Do you think Winter Games deserve Dud of Week? (Please vote at end of this blog)

   

    I’m glad the Winter Olympics are over.

    There, I said it.

    In fact, the Winter Olympics are my Dud of the Week.

    Call me unpatriotic if you want, but I’m not going to be like all of the other sportswriters, broadcasters and  radio hosts out there who pretend they are interested in sports like curling and ice dancing.  I am not and I’m not going to apologize for it. 

  By the way, happy Monday and I hope you are once again ready to participate in our beginning-of-the-week game show here on our wildly popular Open Mike blog and interactive extravaganza. It’s called “Studs and Duds” and it’s your chance to sound off and identify the best and worst sports performances of the weekend and beyond.

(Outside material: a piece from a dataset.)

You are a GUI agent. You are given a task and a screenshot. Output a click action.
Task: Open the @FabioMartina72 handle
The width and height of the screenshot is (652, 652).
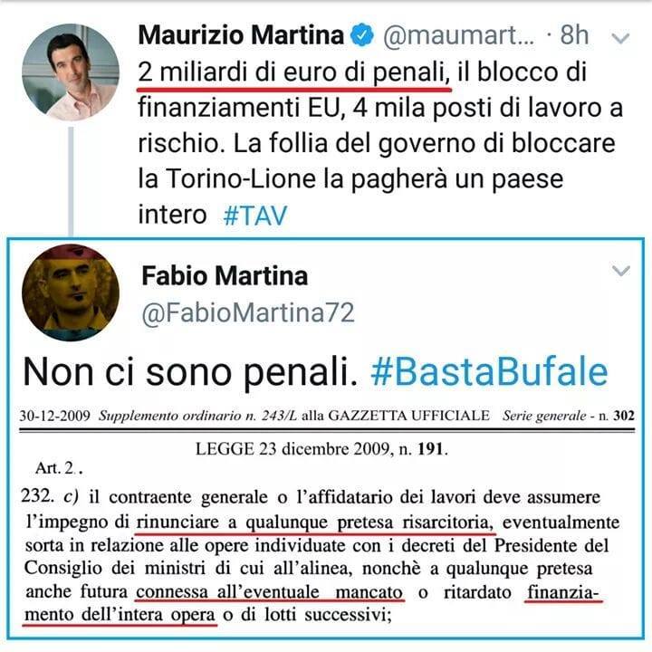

   By now, you know the drill. I’ll give you a couple of quick takes from the week in sports and then you vote in the polls at the end of this blog.

   OK, back to my Winter Olympics rant:

    My editor sent me a note the other day and wanted me to type out a few paragraphs describing “my favorite moment of the Winter Olympics.”

    Here was my sarcastic answer:

     “My favorite moment from the Winter Olympics?

     I would say that magical moment frozen in time when the flame was extinguished and the Games officially ended.

     Hallelujah!

    Now maybe we can get back to real sports that real sports fans care about.

    Seriously, is there anything more annoying than turning on your favorite sports radio show in the morning and listening to two ex-NFL players arguing about how Evan Lysacek could win a gold medal in men’s figure skating without performing a quadruple jump? Puh-leeze.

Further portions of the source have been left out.